In the sixteenth century Rome charged the Reformers with novelty, as if they were heretics departing from the catholic (universal) church. But the Reformers believed they were more catholic than Rome. Distinguishing themselves from Radicals, the Reformers were convinced they were retrieving the faith of the church fathers and the best of the medieval Scholastics. The Reformers saw themselves as faithful stewards of the one, holy, catholic, and apostolic church preserved across history, and they insisted on a restoration of true worship in their own day.

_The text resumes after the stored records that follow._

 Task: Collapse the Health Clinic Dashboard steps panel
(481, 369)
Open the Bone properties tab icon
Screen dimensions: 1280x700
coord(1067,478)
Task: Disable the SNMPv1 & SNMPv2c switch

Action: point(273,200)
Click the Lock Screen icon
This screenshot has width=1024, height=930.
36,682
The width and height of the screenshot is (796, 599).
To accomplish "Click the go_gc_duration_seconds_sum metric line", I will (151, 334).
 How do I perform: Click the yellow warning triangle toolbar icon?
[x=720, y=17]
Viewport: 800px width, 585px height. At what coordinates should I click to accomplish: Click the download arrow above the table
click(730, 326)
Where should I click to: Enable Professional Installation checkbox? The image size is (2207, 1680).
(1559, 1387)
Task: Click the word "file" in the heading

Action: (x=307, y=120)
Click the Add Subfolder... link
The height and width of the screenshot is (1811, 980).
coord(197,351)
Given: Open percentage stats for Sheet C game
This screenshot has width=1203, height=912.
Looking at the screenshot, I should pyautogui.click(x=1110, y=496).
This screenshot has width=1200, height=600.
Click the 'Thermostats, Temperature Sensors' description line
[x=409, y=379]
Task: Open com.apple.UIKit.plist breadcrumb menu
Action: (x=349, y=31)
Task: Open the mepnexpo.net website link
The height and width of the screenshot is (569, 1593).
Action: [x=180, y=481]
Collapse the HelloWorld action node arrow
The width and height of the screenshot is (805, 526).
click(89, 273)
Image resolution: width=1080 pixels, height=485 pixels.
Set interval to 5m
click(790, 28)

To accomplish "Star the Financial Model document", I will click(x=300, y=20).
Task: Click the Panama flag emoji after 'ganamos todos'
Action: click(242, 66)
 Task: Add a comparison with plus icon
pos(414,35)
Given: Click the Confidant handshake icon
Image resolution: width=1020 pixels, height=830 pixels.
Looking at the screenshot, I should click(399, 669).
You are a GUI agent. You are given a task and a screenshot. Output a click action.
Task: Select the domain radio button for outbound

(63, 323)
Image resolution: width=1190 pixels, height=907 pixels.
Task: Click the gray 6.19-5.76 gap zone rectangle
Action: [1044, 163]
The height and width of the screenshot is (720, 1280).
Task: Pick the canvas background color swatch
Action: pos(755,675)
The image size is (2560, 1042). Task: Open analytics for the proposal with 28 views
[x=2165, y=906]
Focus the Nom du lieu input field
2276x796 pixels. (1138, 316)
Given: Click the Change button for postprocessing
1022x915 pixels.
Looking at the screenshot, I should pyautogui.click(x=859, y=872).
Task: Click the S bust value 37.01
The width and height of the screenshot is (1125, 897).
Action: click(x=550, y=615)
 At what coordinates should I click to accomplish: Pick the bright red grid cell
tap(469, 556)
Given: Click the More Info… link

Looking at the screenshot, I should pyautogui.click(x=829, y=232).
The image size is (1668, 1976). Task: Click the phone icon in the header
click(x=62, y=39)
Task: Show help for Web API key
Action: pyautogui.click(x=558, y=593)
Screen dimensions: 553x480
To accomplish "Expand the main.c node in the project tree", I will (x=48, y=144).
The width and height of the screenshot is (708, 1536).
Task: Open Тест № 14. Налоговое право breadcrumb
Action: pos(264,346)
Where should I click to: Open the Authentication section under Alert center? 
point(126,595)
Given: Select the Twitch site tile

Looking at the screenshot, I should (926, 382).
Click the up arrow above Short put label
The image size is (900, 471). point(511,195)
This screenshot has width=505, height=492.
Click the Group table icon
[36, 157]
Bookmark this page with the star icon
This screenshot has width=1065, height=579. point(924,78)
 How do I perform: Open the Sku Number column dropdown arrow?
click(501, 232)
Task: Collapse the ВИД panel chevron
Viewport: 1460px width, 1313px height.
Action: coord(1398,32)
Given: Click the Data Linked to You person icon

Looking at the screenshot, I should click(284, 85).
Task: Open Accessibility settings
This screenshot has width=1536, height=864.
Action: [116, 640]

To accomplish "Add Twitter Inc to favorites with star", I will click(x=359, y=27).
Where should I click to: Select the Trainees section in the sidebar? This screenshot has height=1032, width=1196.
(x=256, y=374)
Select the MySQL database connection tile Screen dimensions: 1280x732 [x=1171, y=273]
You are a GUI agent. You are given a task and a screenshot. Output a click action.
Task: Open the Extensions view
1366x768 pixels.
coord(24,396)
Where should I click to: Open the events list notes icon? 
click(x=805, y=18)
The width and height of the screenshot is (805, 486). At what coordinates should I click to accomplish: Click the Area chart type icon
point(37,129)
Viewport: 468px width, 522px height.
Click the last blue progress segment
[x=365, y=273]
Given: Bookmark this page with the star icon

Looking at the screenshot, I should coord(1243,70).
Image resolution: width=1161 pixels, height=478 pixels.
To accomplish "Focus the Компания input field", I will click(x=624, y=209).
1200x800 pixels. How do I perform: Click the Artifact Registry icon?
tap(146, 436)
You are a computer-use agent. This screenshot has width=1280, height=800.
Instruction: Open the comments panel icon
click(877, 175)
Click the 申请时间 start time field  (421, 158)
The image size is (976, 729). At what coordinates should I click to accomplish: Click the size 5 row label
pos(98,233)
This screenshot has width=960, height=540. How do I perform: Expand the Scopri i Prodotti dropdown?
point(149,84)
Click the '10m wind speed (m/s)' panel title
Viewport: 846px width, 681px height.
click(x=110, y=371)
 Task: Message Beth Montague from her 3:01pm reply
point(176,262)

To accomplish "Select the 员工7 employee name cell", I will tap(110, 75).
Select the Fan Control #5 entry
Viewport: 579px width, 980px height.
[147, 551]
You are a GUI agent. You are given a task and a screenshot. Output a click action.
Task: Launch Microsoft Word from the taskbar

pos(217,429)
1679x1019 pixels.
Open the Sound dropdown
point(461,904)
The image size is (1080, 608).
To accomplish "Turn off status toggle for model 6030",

By listening to the Reformers' own voices, The Reformation as Renewal helps readers explore:
- The Reformation's roots in patristic and medieval thought and its response to late medieval innovations.
- Key philosophical and theological differences between Scholasticism in the High Middle Ages and deviations in the Late Middle Ages.
- The many ways sixteenth and seventeenth century Protestant Scholastics critically appropriated Thomas Aquinas.
- The Reformation's response to the charge of novelty by an appeal to the Augustinian tradition.
- Common caricatures that charge the Reformation with schism or assume the Reformation was the gateway to secularism.
- The spread of Reformation catholicity across Europe, as seen in first and second-generation leaders from Luther and Melanchthon in Wittenberg to Zwingli and Bullinger in Zurich to Bucer and Calvin in Strasbourg and Geneva to Tyndale, Cranmer, and Jewel in England, and many others.
- The theology of the Reformers, with special attention on their writings defending the catholicity of the Reformation.
This balanced, insightful, and accessible treatment of the Reformation will help readers see this watershed moment in the history of Christianity with fresh eyes and appreciate the unity they have with the church across time. Readers will discover that the Reformation was not a new invention, but the renewal of something very old.